Where Codex Saves Time

The main idea of the material is simple: financial professionals don't need to start with a blank page or manually assemble the first version of documents before a meeting with the CFO or board of directors. Codex is proposed to be used on top of already familiar work artifacts — closing tables, revenue and expense dashboards, forecast updates, comments from metric owners and past presentations. As output, the team receives not an abstract chatbot answer, but a draft of a specific file that can be reviewed, corrected and passed further along the process.

  • Preparing narrative for monthly business review based on period close, forecast and owner comments
  • Cleaning and QA of financial model before presentation to management or board
  • Updating a regular CFO or board reporting pack with fresh data
  • Building variance bridge by revenue, margin, expenses, EBITDA and cash flow
  • Recalculating base, downside and upside scenarios for forecast and operating plan

In all five cases, OpenAI emphasizes the same thing: Codex takes real input data from the current work cycle and accelerates the first assembly. This removes routine work, but does not eliminate financial expertise. The team spends less time on mechanical consolidation of materials and more time on verification of figures, formulation of conclusions and preparation of questions for the business. Especially where deadlines are tight and sources are scattered across spreadsheets and chats.

How the Process Works

In OpenAI's examples, Codex is asked to work not based on a general task description, but on a specific set of files and channels. For MBR this could be close workbook, revenue dashboard, forecast update, previous slide deck and owner notes. For scenario planning — operating model, headcount plan, cash forecast, latest actuals and leadership notes. It is important that for each material number, the system is given the requirement to specify the source: workbook tab, dashboard, tracker or owner note. This makes the result suitable for review, not just for reading.

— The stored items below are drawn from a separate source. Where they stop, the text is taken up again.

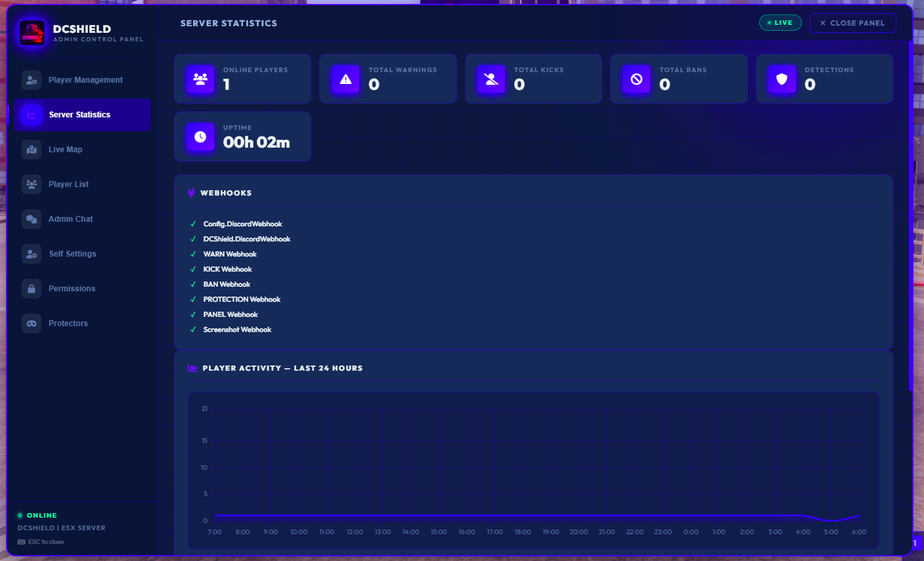Click the Permissions lock icon
The width and height of the screenshot is (924, 561).
point(32,289)
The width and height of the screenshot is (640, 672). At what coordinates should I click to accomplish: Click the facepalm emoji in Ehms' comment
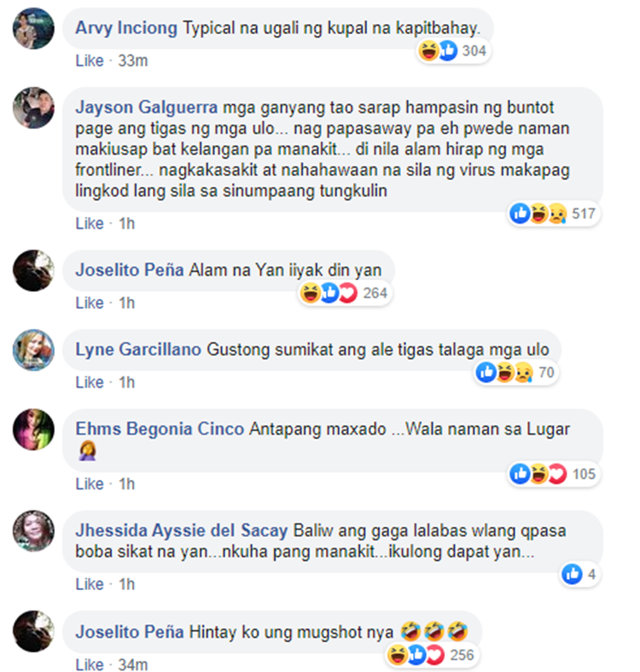tap(87, 451)
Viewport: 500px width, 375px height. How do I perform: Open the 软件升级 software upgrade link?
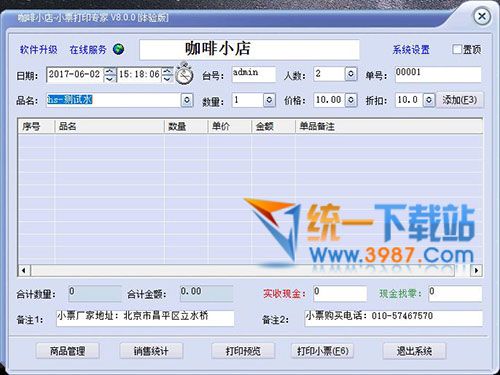39,50
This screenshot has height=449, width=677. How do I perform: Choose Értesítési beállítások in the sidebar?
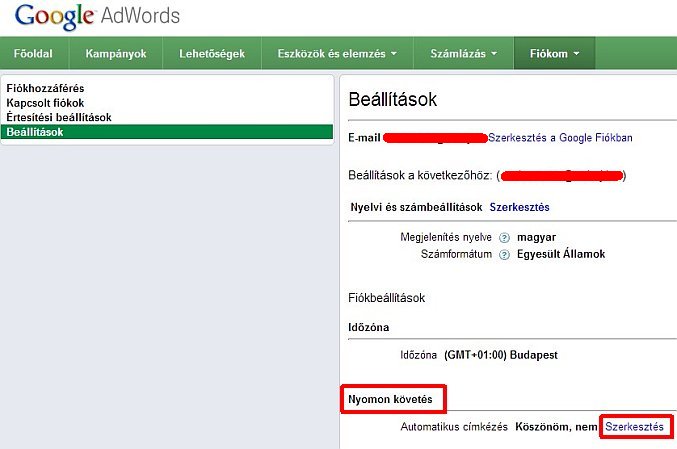[58, 117]
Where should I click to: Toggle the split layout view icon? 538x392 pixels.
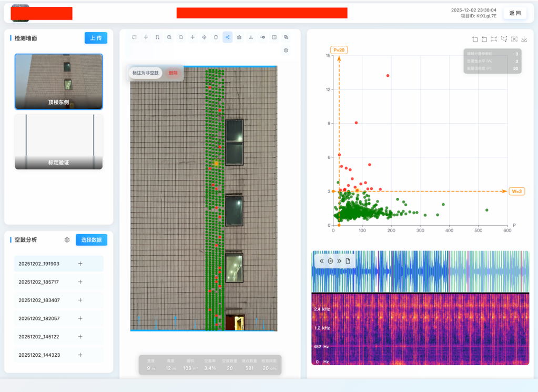click(274, 37)
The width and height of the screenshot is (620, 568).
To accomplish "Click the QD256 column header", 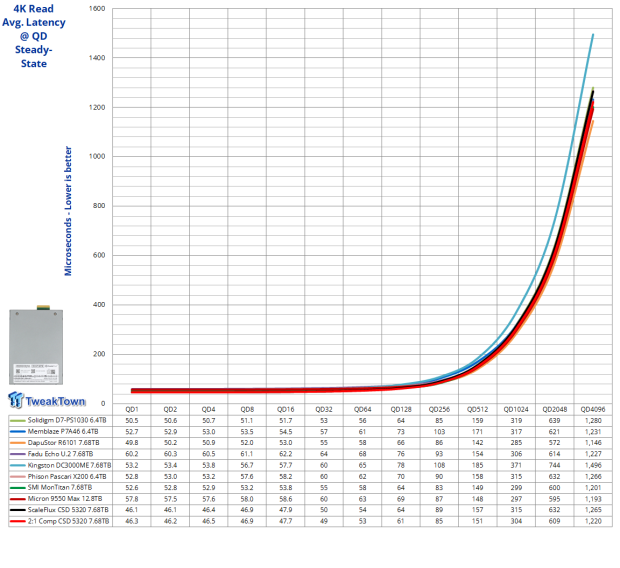I will click(x=438, y=409).
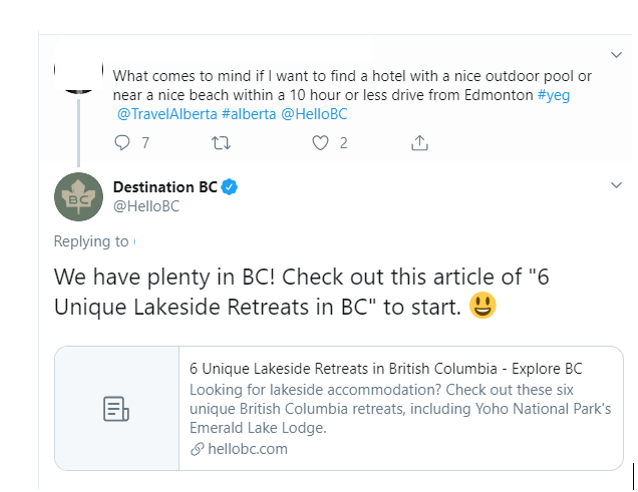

There is a separate emphasis on integration with the company's work tools. OpenAI lists Google Drive, SharePoint, Box, spreadsheets, documents, presentations, Slack, Teams, Gmail and Outlook Email as typical points from which Codex can take context and where it can return results. That is, this is not a demonstration on synthetic dataset, but a scenario where the financial team asks to update the May CFO pack, verify the FY27 model or explain the forecast-to-actual movement for April in terms of existing processes.

Where Control Is Needed

Despite automation, OpenAI separately emphasizes the boundaries. If Codex cleans a model, it can safely fix structure, references, formulas, period labels or sign conventions, but should not silently change business assumptions. If a number without confirmation appears in a variance bridge or reporting pack, it should be marked as unconfirmed. For high-stakes review, the system should return not only the updated file, but also a QA memo prioritizing risks: what corrections were made, what assumptions remain disputed and what cells or tabs the finance owner should verify.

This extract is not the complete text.